___ Trecho ___

Não deu outra: com tamanha propaganda, fui conferir. O amigo era Raul Boeira, músico, compositor e violonista de Porto Alegre com mais de 50 anos de estrada. E realmente: centenas de ótimos títulos em LPs e todos visivelmente bem cuidados por Raul, que me confessou posteriormente em troca de mensagens fazer cerca de 10 anos que não mais tinha toca-discos e que não havia “razão para esse som todo ficar aprisionado aqui no armário”. Não demorou muito para eu saber que outros dois colecionadores como eu, os também amigos Marcello Campos e Lucio Brancato, já estavam empenhados em alforriar tamanha qualidade musical. Diante do desprendimento e simpatia de Raul – e, claro, do meu desejo – adquiri sete unidades da encarcerada discoteca, os quais descrevo aqui brevemente um a um. Alguns já foram parar direto na vitrola:


“Do Romance ao Galope Nordestino”,
 Quinteto Armorial (1974)

Um dos fenômenos mais originais da história da moderna música brasileira, o Quinteto Armorial representa mais do que música, mas um conceito de brasilidade. Com a benção de Ariano Suassuna, líder intelectual do movimento Armorial, que buscava criar bases brasileiras para todas as formas de arte - entra as quais, a música - a banda que lançou o hoje famoso Antonio Nóbrega, em seu primeiro disco, traz sua sonoridade sui generis que alia clássico medieval e barroco aos sons formativos do Nordeste. E o que é essa capa de Gilvan Samico?! Uma obra-prima por dentro e por fora.

___ Dados fornecidos ___

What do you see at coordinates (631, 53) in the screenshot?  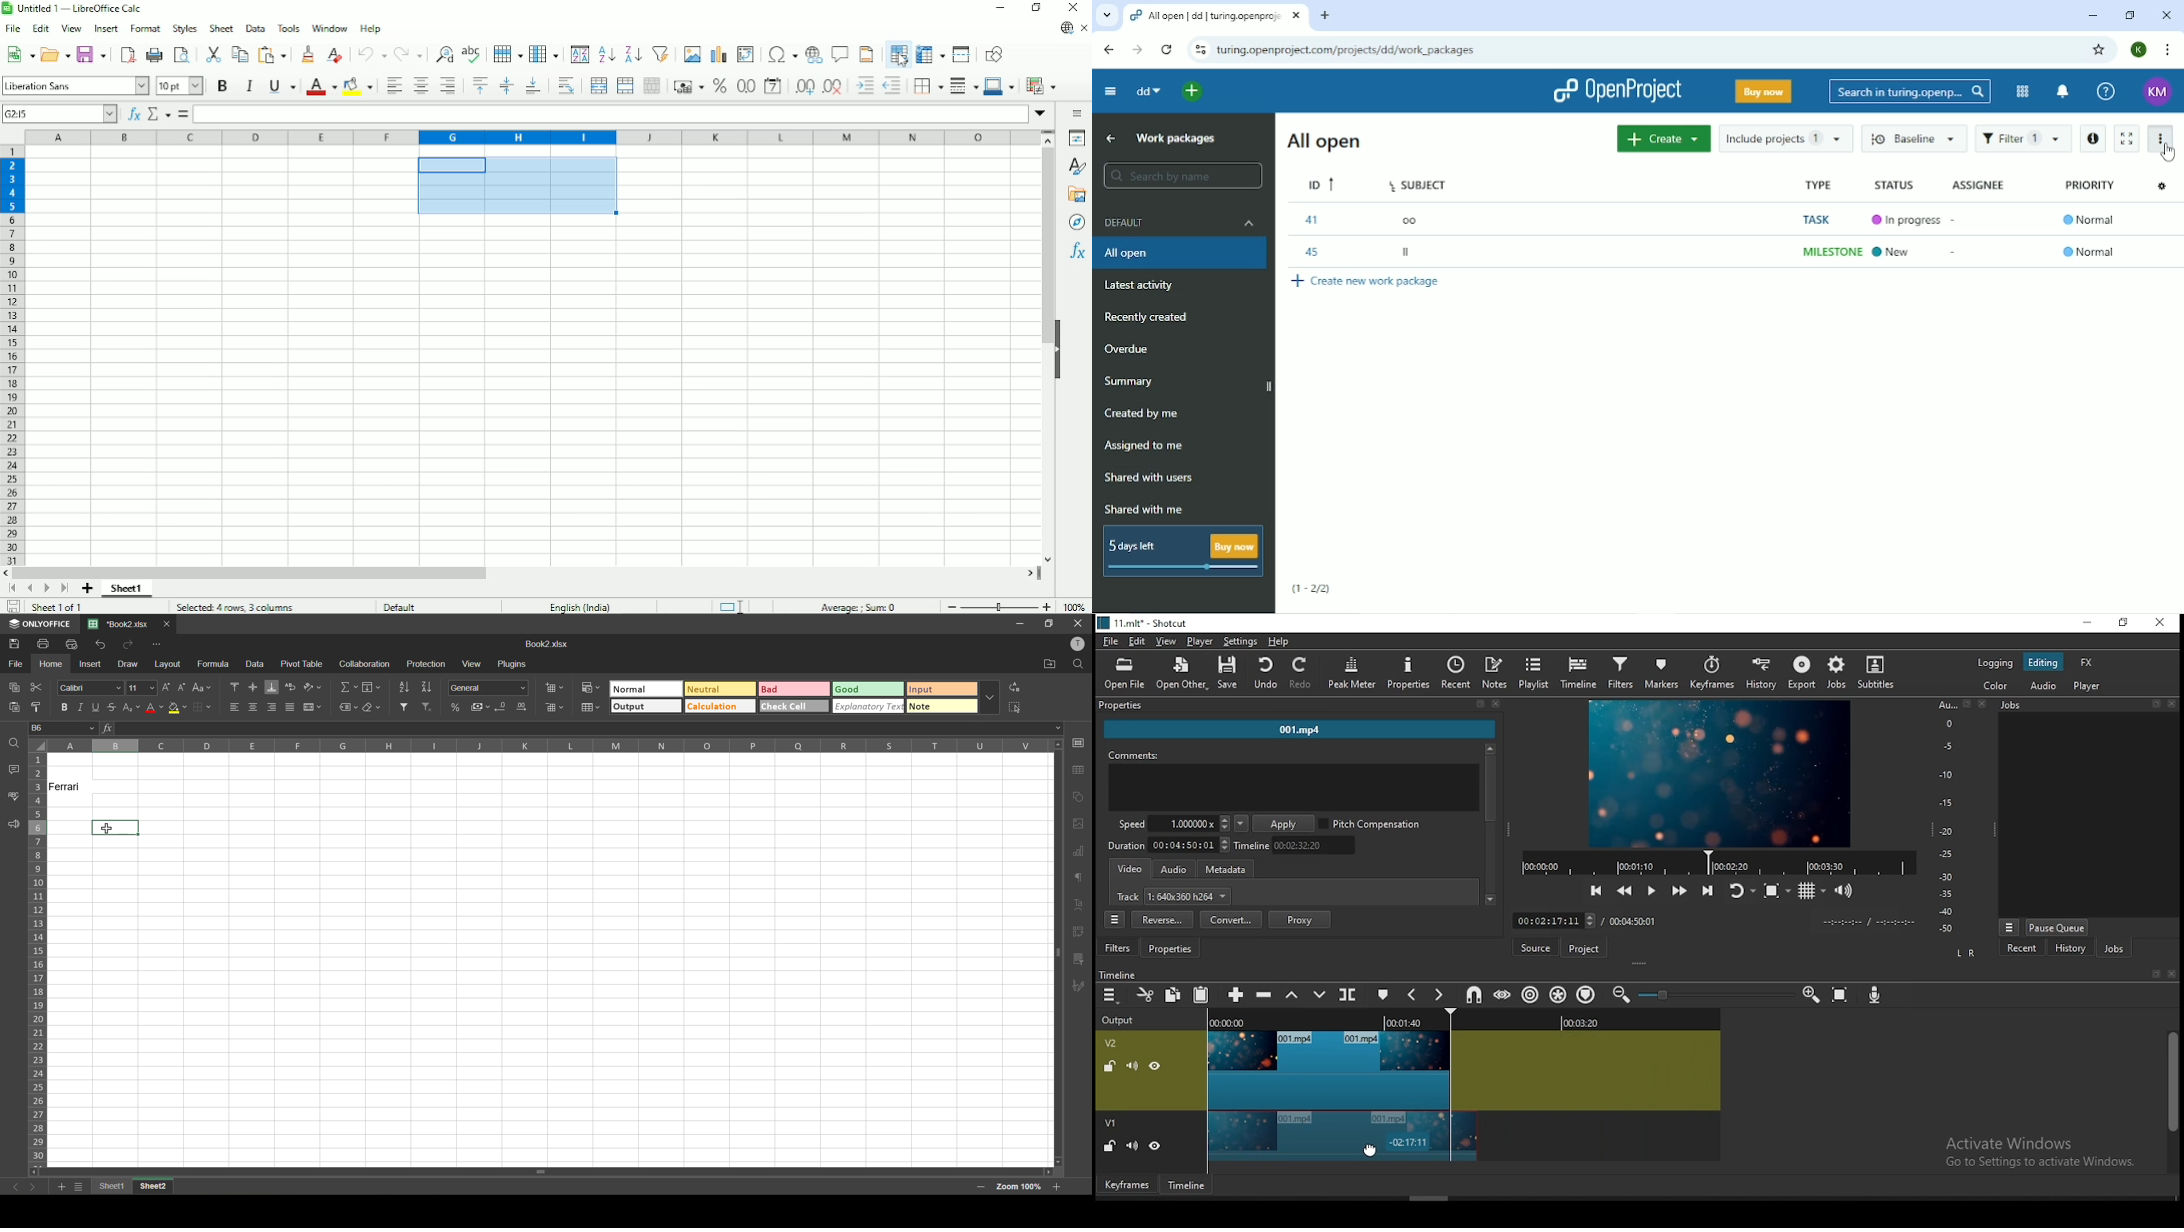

___

**Exercício proposto:**
Duplique na íntegra o trecho sobre os LPs da coleção de Raul Boeira. Baseie-se exclusivamente no trecho.

**Solução do exercício:**
Não deu outra: com tamanha propaganda, fui conferir. O amigo era Raul Boeira, músico, compositor e violonista de Porto Alegre com mais de 50 anos de estrada. E realmente: centenas de ótimos títulos em LPs e todos visivelmente bem cuidados por Raul, que me confessou posteriormente em troca de mensagens fazer cerca de 10 anos que não mais tinha toca-discos e que não havia “razão para esse som todo ficar aprisionado aqui no armário”. Não demorou muito para eu saber que outros dois colecionadores como eu, os também amigos Marcello Campos e Lucio Brancato, já estavam empenhados em alforriar tamanha qualidade musical. Diante do desprendimento e simpatia de Raul – e, claro, do meu desejo – adquiri sete unidades da encarcerada discoteca, os quais descrevo aqui brevemente um a um. Alguns já foram parar direto na vitrola:


“Do Romance ao Galope Nordestino”,
 Quinteto Armorial (1974)

Um dos fenômenos mais originais da história da moderna música brasileira, o Quinteto Armorial representa mais do que música, mas um conceito de brasilidade. Com a benção de Ariano Suassuna, líder intelectual do movimento Armorial, que buscava criar bases brasileiras para todas as formas de arte - entra as quais, a música - a banda que lançou o hoje famoso Antonio Nóbrega, em seu primeiro disco, traz sua sonoridade sui generis que alia clássico medieval e barroco aos sons formativos do Nordeste. E o que é essa capa de Gilvan Samico?! Uma obra-prima por dentro e por fora.